Un des échanges les plus révélateurs de la
conférence de presse fut la réponse de Bush à la question « Si vous
concluiez qu’une augmentation du nombre des soldats en Irak était nécessaire,
iriez-vous contre l’avis vos commandants militaires s’ils ne croyaient pas que
ce soit une bonne idée ? »
Il a répondu en décrivant la demande du
journaliste comme « une question hypothétique dangereuse ». Le
danger, en ce qui le concerne, était de nature politique. Depuis que la guerre
a débuté, Bush a répété qu’il basait ces décisions sur le nombre de soldats
requis sur les avis de ses généraux en Irak, plutôt que sur ceux des
« politiciens de Washington ».
Il s’est enveloppé dans le drapeau du
« commandant en chef » dans le but de tordre le sens constitutionnel
du terme, qui insiste sur le contrôle des institutions civiles sur l’armée, et
de décrire toute critique de sa politique comme équivalente à une trahison.
Aujourd’hui, il est de notoriété publique
que la proposition d’ajouter des dizaines de milliers de soldats aux troupes
combattantes dans la région de Bagdad et de la province d’Anbar est opposée par
une importante couche des officiers de l’armée. Des généraux seniors, y compris
les chefs d'état-major interarmées, ont laissé savoir
qu’ils voyaient un déploiement plus important comme une mesure téméraire et
désespérée qui entraînera en toute probabilité un accroissement de la
résistance irakienne et qui exposera plus de soldats américains à des attaques
mortelles.
NBC News a cité
mercredi soir un commandant senior anonyme qui a comparé le déploiement de
soldats supplémentaires à « du kérosène que l’on jette sur le feu ».
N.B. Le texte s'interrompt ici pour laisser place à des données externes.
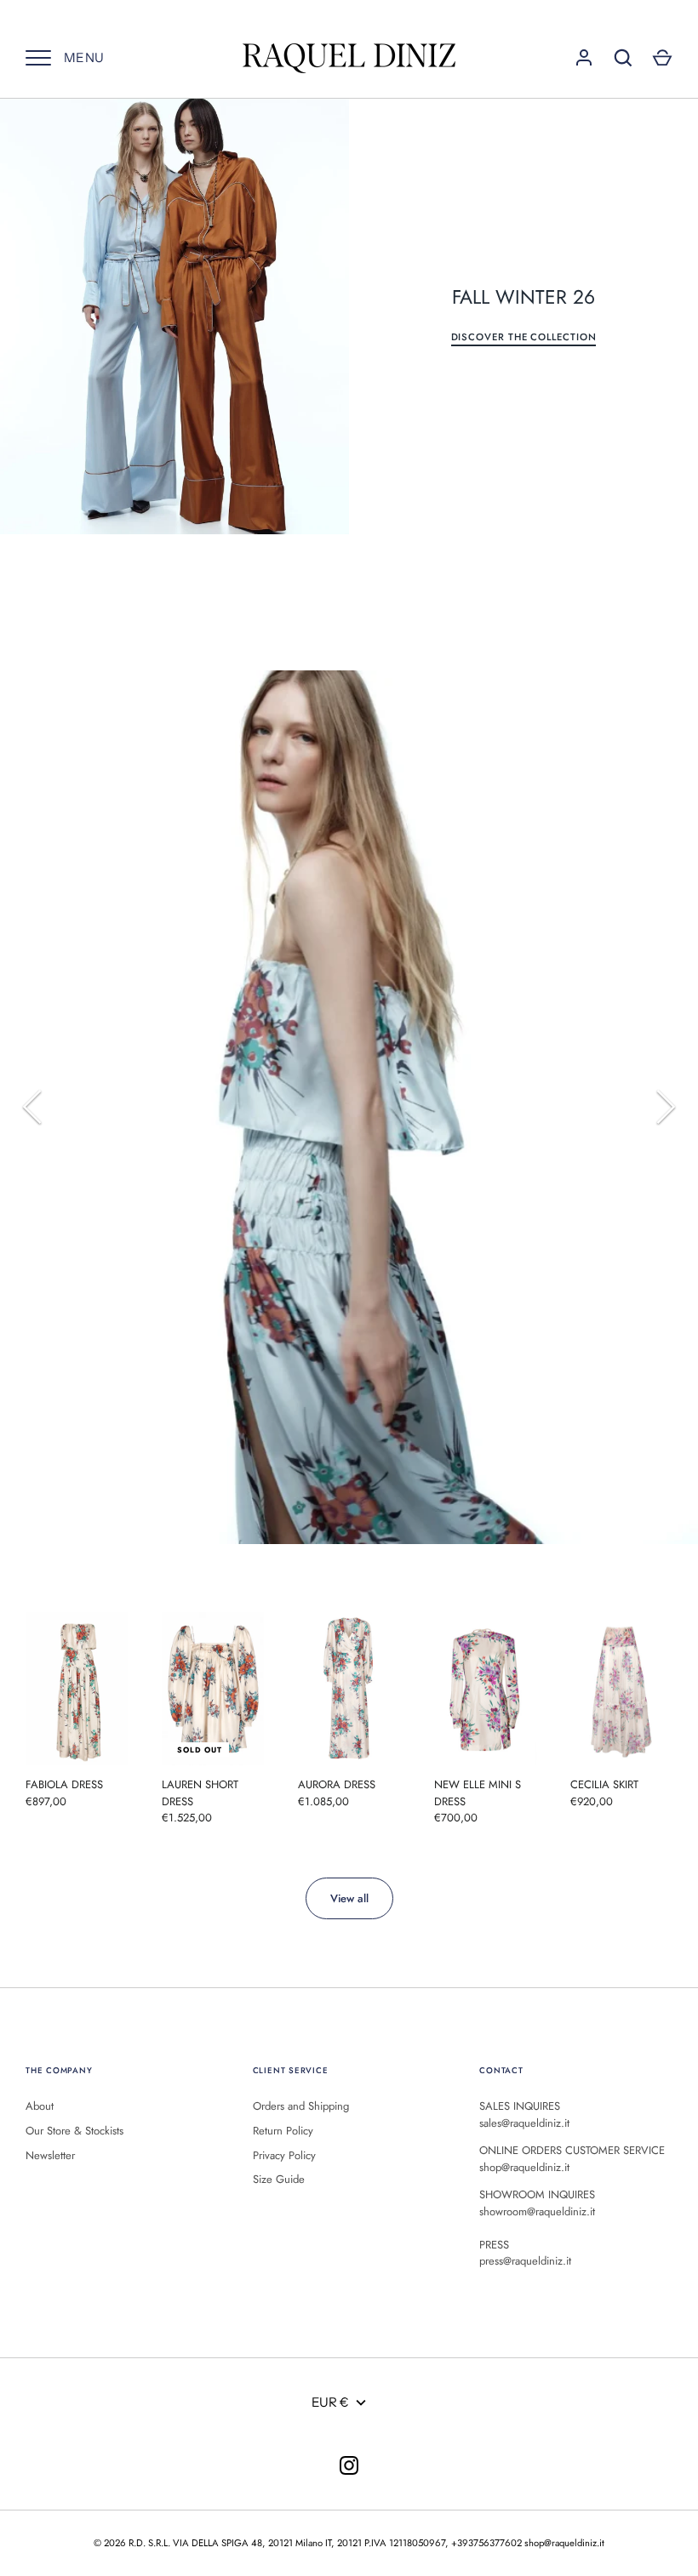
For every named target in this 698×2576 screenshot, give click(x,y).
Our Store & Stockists (74, 2131)
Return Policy (283, 2131)
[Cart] (662, 58)
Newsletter (50, 2155)
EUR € (330, 2402)
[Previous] (34, 1107)
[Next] (664, 1107)
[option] (349, 1105)
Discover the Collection (524, 337)
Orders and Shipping (301, 2106)
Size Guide (279, 2179)
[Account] (584, 58)
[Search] (623, 58)
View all (349, 1898)
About (40, 2106)
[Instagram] (349, 2465)
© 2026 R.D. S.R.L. (132, 2543)
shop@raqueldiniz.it (564, 2543)
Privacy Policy (284, 2155)
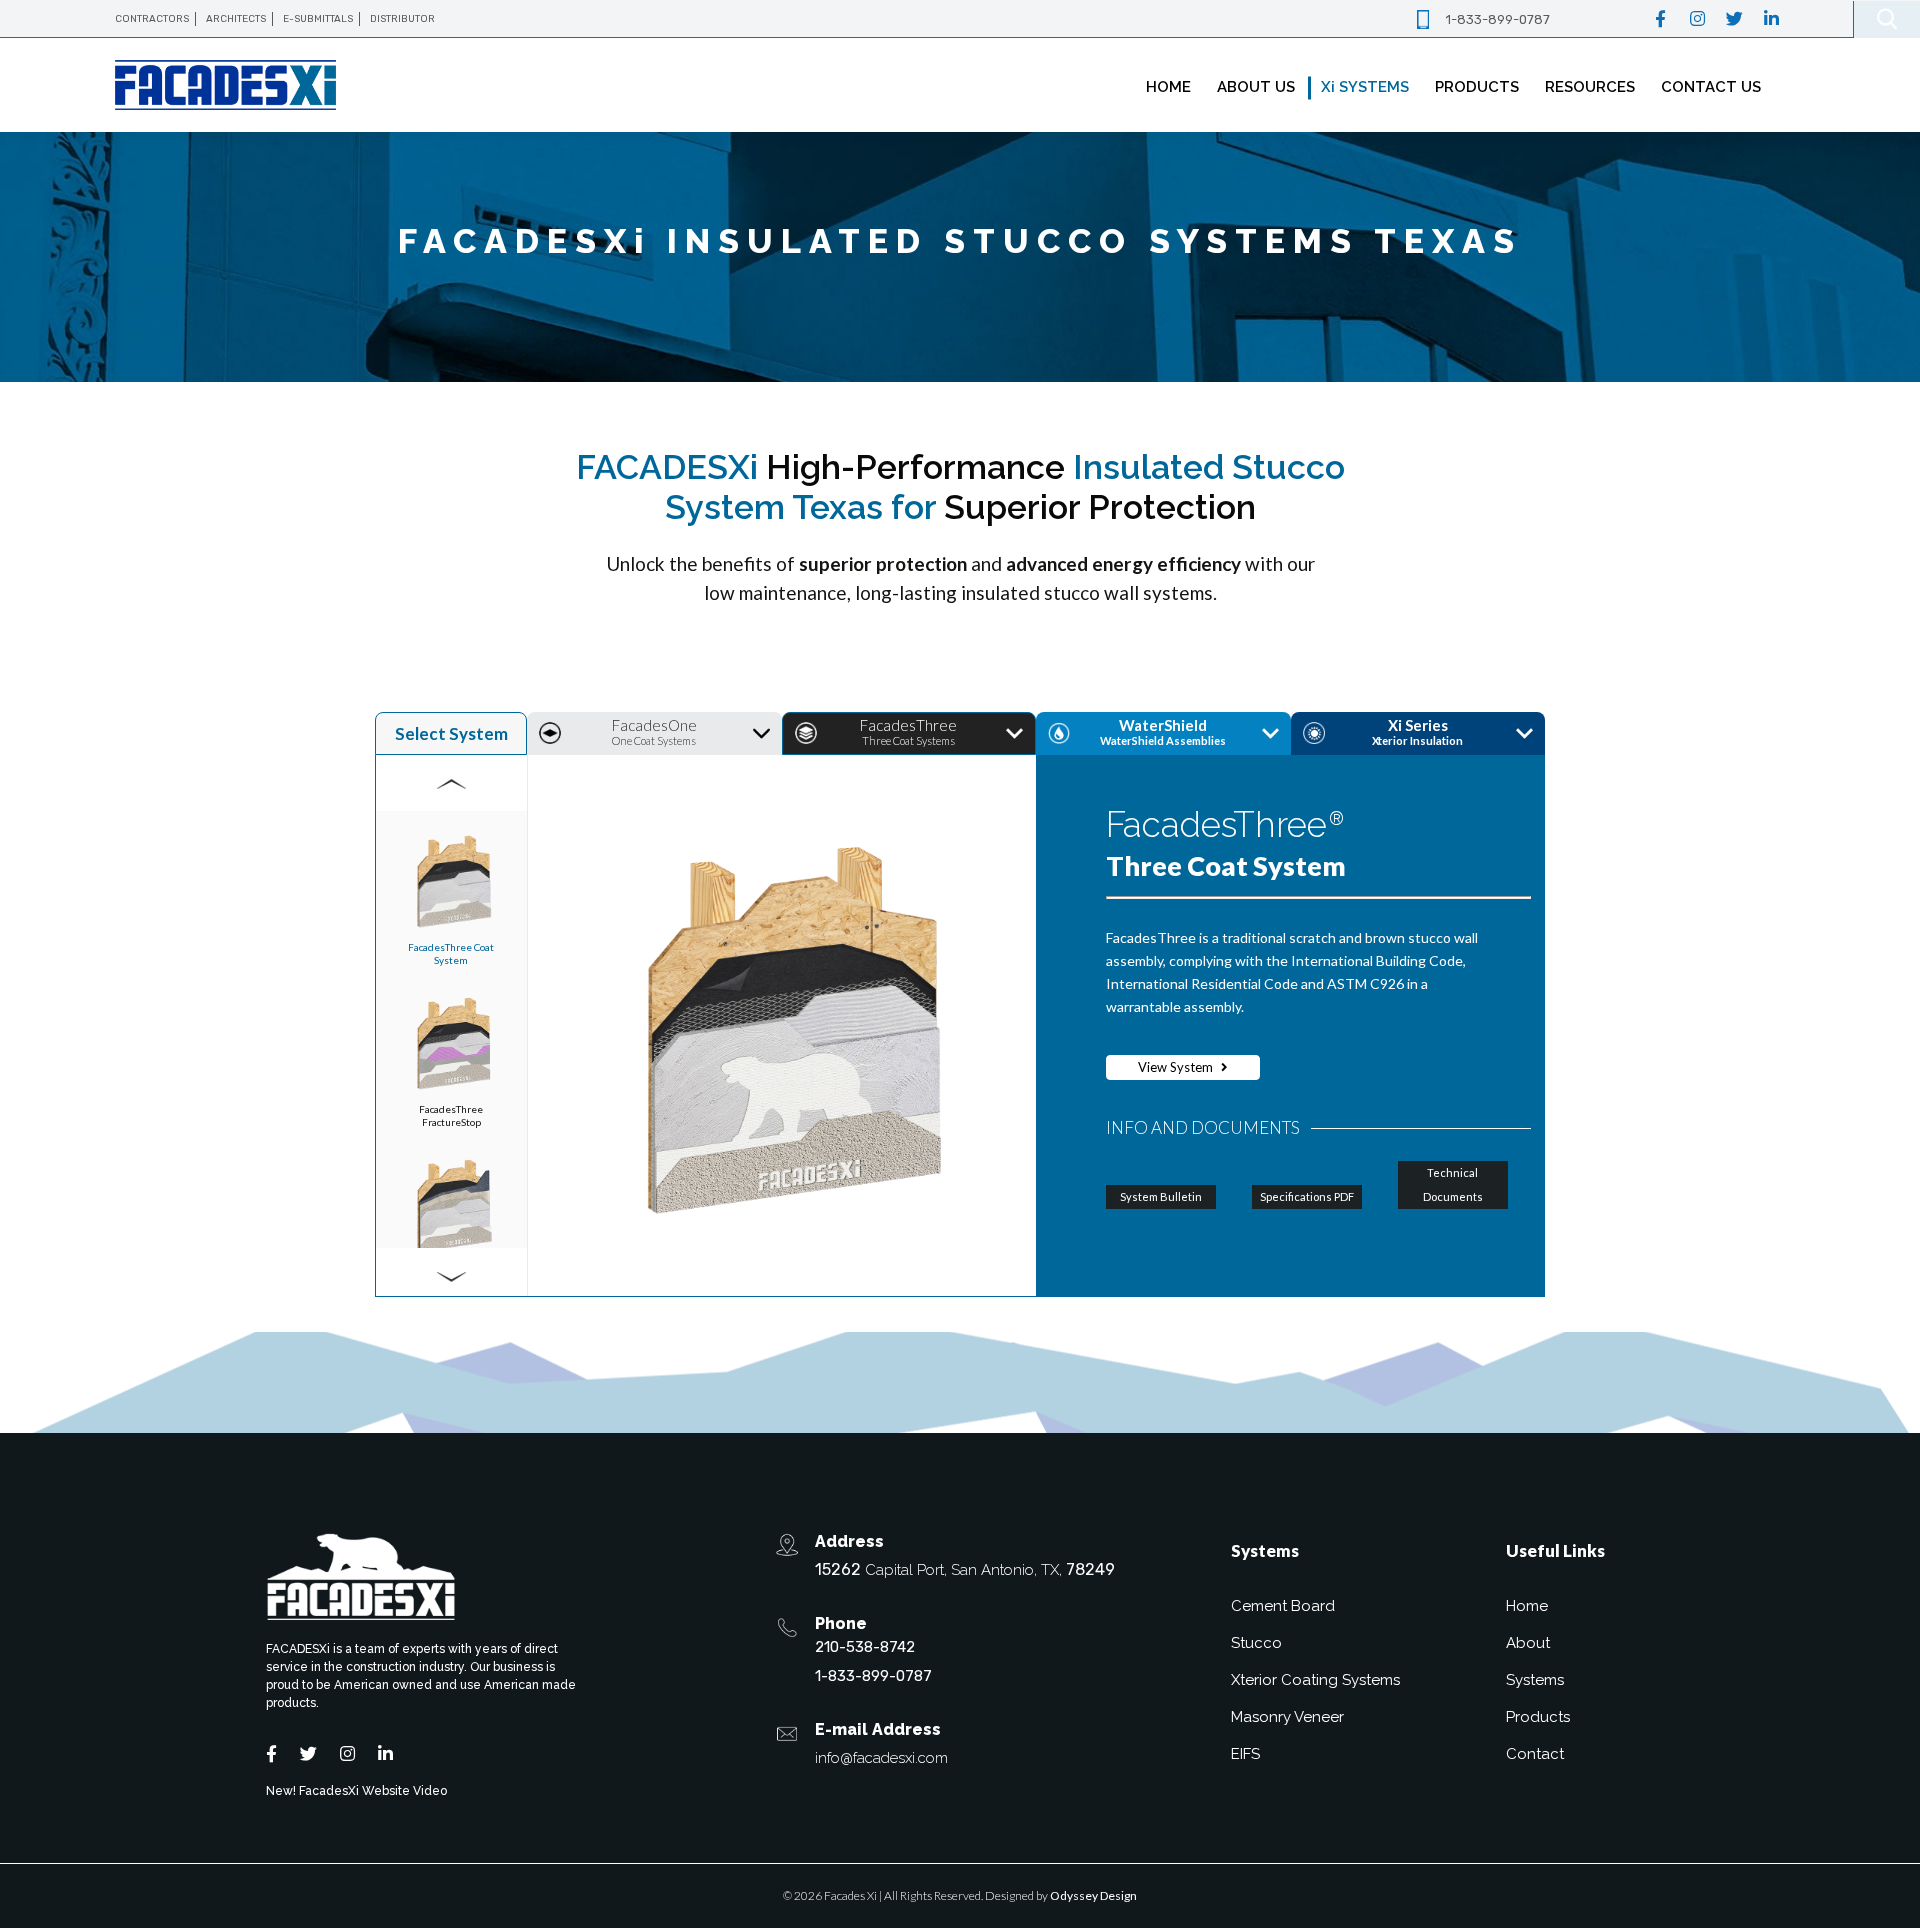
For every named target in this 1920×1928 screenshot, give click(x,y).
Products (1538, 1717)
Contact (1535, 1754)
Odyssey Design (1093, 1895)
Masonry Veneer (1287, 1717)
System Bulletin (1161, 1196)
Les commandants ont aussi exprimé leur crainte
que la méthode proposée pour arriver à augmenter le nombre des soldats — le
redéploiement hâtif de certaines unités de combat en Irak et le retardement du
départ prévu pour d’autres — affaiblisse encore plus l’armée à long terme, tout
en portant un autre coup au moral des troupes déjà chancelant.
Mardi, le secrétaire de presse de la
Maison-Blanche Tony Snow a été obligé de nier l’existence d’une « chicane
entre le président et les chefs d'état-major interarmées ».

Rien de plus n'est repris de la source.